Julia Reichert: Dozen Days of Filmmakers — Day 1

Chicken & Egg Pictures is celebrating the holiday season by featuring a dozen of our supported women nonfiction filmmakers.

Julia Reichert is a three-time Academy Award® nominated documentary filmmaker based in Ohio whose work focuses on class, gender, and race in the lives of Americans.

In 1971, frustrated with the lack of distribution options for films by and about women, she co-founded New Day Films, the democratically run documentary film distribution cooperative. Forty-seven years later, New Day Films is going strong, and now has over 150 active members.

Julia’s first film, Growing Up Female, was the first feature documentary of the modern Women’s Movement.
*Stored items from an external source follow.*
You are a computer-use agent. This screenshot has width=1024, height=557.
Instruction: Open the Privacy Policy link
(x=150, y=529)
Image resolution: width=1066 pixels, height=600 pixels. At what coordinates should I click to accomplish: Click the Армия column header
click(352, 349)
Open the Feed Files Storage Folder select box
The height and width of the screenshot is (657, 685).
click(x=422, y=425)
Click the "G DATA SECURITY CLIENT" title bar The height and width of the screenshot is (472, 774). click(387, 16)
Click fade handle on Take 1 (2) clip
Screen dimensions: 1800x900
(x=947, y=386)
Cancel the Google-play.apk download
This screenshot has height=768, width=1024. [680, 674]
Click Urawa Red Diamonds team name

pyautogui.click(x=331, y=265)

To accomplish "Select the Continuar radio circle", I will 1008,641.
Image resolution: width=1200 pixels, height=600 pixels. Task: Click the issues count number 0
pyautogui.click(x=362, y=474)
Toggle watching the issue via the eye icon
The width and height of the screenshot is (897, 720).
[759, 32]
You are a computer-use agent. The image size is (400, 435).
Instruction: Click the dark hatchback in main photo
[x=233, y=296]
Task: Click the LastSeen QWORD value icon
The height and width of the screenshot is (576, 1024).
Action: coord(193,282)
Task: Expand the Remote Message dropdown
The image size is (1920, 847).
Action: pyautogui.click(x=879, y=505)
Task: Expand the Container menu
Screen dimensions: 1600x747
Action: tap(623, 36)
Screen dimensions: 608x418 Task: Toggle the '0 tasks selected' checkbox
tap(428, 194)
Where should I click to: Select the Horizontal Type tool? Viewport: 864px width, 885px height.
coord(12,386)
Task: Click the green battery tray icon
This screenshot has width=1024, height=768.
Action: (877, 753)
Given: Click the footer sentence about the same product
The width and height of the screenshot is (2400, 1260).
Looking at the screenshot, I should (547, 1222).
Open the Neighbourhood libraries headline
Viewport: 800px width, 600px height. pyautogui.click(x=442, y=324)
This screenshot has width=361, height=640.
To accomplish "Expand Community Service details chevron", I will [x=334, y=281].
It was recently selected for the National Film Registry of the Library of Congress. Her films Union Maids and Seeing Red were nominated for an Academy Award® for Best Feature Documentary, as was The Last Truck, a short (co-directed with Steven Bognar) which premiered at the Telluride Film Festival and on HBO.  Her film A Lion in the House (an ITVS co-production, made with Bognar) premiered at Sundance, screened nationally on PBS, and won the Primetime Emmy for Exceptional Merit in Nonfiction Filmmaking. She co-wrote and directed the feature film Emma and Elvis. Julia is also the author of Doing It Yourself, the first book on self-distribution in independent film, and was an Advisory Board member of Independent Filmmaker Project (IFP).

The Last Truck: Closing of a GM Plant
The Last Truck: Closing of a GM Plant, directed by Julia Reichert and Steve Bognar

Her most recent feature film with Steven BognarAmerican Factorywill have its world premiere at the 2019 Sundance Film Festival. American Factory tells the story of a Chinese billionaire who opens a new factory in the husk of an abandoned General Motors plant in post-industrial Ohio, hiring two thousand blue-collar Americans. Early days of hope and optimism give way to setbacks as high-tech China clashes with working-class America.*

Julia was recently awarded the Career Achievement Award at the 2018 International Documentary Awards (alongside the Chicken & Egg Pictures team for the Amicus Award) for her incredible contributions to documentary filmmaking. 

In 2019, the Museum of Modern Art and the Wexner Center for the Arts will team up to present a traveling retrospective of Julia Reichert’s films.

Julia is a 2016 Breakthrough Filmmaker Award recipient.

*Synopsis courtesy of Sundance Film Festival.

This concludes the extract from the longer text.